I agree that's the definition of social reciprocity used in the diagnostics, and that a person shouldn't be excluded from them based on not having that kind of reciprocity.

However, it's open for debate whether that's truly the only valid definition of reciprocity, outside of the world of autism criteria

I find that confusing. The diagnostic criteria does not assert any particular definition of reciprocity. It refers to impairments and deficits/lacks/developmental absences. It is typical for humans to be able to engage in conversation according to the culturally contextual rules of give and take that apply to the particular conversation. An inability to do so demonstrates a deficit in social reciprocity for a human.
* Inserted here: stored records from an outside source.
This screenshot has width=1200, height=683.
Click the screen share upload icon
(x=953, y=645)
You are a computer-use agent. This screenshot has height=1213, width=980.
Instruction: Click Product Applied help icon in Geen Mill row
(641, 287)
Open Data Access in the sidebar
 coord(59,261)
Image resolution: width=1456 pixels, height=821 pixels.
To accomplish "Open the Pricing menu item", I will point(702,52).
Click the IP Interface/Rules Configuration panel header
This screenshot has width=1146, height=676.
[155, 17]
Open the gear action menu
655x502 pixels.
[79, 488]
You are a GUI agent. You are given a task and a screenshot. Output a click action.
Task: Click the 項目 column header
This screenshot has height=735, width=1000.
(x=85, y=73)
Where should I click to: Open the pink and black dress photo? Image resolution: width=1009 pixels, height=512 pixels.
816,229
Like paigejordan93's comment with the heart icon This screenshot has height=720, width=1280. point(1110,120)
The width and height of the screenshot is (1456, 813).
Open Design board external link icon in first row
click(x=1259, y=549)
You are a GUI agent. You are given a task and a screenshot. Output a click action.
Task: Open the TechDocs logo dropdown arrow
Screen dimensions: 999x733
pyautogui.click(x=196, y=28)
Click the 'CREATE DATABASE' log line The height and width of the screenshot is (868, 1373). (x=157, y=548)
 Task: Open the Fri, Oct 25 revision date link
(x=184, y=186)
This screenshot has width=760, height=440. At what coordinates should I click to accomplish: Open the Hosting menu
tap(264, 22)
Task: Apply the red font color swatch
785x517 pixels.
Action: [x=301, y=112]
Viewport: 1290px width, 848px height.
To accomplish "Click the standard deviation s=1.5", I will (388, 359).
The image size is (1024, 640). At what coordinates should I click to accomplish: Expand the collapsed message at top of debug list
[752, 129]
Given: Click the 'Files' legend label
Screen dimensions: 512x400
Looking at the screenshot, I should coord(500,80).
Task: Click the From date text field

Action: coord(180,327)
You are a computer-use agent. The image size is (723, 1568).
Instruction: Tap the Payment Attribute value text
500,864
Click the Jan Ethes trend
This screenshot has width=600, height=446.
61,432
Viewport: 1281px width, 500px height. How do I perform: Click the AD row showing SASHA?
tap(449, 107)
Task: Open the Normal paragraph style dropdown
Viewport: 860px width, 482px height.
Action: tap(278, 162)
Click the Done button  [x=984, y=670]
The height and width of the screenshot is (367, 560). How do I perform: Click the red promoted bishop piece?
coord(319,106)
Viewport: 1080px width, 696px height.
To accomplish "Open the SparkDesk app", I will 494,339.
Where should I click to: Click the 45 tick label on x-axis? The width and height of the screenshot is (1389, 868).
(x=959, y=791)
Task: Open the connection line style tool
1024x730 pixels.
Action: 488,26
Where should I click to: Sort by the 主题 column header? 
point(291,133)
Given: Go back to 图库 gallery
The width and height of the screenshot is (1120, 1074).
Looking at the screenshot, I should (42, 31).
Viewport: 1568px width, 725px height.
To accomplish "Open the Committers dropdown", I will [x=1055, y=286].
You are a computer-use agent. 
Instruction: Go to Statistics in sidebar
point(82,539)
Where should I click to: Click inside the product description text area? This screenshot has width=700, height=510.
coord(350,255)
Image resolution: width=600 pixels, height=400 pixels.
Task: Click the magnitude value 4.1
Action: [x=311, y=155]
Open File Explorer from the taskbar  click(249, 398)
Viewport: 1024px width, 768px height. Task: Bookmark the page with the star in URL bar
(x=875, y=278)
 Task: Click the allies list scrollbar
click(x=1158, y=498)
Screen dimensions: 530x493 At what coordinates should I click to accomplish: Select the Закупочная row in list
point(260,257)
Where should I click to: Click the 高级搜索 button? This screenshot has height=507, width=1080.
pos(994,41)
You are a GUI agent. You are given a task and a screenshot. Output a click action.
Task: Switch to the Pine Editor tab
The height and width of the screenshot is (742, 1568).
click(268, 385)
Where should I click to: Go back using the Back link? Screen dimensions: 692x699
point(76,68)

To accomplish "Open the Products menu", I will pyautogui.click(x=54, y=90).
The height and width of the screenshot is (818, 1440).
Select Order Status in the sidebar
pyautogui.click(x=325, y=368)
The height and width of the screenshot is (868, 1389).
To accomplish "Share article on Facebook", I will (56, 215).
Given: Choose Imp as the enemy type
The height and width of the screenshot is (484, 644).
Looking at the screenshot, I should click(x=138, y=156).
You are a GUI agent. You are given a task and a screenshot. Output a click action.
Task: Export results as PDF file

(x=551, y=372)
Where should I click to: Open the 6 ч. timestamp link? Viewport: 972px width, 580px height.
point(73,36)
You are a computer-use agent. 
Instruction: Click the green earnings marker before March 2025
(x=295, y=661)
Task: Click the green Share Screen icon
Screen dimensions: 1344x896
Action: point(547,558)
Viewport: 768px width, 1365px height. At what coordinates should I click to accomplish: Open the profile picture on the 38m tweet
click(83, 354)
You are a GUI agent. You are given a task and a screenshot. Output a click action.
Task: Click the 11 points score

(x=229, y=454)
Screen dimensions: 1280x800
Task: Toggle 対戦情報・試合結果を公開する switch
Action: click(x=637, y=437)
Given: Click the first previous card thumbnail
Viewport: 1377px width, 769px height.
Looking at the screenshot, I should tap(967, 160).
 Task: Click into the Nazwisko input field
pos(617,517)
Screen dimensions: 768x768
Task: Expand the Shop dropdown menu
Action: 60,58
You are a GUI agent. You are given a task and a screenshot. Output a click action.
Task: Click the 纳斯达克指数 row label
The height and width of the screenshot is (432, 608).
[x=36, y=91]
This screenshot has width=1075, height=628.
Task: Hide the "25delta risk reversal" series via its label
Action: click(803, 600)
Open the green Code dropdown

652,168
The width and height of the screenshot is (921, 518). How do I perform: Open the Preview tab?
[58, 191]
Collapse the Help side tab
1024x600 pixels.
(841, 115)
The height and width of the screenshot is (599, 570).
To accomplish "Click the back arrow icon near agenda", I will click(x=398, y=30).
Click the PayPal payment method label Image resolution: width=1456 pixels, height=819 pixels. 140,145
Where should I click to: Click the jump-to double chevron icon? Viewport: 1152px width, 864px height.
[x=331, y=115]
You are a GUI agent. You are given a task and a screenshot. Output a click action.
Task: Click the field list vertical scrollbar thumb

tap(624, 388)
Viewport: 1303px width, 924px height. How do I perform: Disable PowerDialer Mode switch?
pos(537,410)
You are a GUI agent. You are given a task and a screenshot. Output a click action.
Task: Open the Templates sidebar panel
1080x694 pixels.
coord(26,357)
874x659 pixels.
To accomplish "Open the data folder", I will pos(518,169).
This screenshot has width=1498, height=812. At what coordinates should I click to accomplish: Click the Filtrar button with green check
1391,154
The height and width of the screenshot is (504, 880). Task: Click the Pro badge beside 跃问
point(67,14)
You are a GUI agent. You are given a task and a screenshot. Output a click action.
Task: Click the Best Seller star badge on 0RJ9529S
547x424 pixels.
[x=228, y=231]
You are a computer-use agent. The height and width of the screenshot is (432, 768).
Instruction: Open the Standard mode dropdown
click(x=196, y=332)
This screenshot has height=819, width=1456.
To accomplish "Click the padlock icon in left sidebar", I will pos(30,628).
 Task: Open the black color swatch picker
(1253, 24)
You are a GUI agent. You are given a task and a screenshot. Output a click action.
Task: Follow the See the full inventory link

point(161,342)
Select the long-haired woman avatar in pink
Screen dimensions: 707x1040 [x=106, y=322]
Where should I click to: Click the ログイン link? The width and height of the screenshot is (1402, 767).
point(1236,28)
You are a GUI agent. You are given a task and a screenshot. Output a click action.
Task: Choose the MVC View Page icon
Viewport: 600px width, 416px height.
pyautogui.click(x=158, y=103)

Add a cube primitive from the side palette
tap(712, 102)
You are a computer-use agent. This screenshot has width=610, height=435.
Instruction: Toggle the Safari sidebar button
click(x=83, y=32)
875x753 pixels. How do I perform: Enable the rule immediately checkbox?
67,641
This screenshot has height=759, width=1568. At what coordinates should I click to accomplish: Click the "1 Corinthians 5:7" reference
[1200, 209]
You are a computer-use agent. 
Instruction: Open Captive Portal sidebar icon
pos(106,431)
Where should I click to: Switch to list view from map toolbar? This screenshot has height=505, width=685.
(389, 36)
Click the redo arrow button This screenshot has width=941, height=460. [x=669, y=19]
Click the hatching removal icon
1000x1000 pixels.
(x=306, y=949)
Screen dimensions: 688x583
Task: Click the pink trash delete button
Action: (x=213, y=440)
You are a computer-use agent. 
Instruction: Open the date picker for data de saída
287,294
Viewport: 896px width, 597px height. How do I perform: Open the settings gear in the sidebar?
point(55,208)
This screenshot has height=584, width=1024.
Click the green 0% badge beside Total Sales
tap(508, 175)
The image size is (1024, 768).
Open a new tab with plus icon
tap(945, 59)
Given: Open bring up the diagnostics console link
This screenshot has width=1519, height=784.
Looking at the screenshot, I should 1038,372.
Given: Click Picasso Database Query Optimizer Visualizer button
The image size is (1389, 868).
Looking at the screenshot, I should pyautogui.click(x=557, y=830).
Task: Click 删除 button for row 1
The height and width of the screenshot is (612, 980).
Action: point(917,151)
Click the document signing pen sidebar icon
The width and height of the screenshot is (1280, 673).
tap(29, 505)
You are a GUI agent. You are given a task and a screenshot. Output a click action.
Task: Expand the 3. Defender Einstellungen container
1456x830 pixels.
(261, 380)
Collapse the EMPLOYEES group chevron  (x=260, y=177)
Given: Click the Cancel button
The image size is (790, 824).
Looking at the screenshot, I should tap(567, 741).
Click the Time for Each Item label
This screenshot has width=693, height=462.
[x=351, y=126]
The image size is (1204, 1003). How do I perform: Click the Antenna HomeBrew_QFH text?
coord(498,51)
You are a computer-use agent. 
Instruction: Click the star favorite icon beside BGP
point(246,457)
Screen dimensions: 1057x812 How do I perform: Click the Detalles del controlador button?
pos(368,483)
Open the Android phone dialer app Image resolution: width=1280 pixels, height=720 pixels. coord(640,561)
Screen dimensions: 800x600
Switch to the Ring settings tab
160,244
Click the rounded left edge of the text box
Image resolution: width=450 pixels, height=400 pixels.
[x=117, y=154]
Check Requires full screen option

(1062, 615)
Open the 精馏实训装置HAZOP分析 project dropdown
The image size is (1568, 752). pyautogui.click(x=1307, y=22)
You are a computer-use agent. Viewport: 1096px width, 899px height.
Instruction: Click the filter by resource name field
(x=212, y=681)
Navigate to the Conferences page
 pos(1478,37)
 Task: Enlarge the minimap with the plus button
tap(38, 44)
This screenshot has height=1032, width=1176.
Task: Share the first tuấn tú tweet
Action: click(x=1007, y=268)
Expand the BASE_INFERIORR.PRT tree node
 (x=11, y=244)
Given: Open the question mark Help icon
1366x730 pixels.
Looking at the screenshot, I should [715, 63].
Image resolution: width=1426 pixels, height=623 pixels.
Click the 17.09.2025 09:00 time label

That does not entail that there are not other forms of social reciprocity, or to what extent a particular person engages in reciprocity of other kinds.

Quote:
(where many, many words are used in ways that are far more specific than most people mean them in, and sometimes different from the way even other parts of psychology use them -- often because when autistic people are found to have whatever trait, they do not take the criterion away, they just claim the trait has a whole new definition crafted specifically to attempt to exclude autistic people from having it).

I think this arises from two broad problems. Firstly comprehension/knowledge, secondly framing. Knowledge about autistic spectrum disorders is far from perfect, and entirely framed as per each persons perspective, in presentation, dissemination and reception.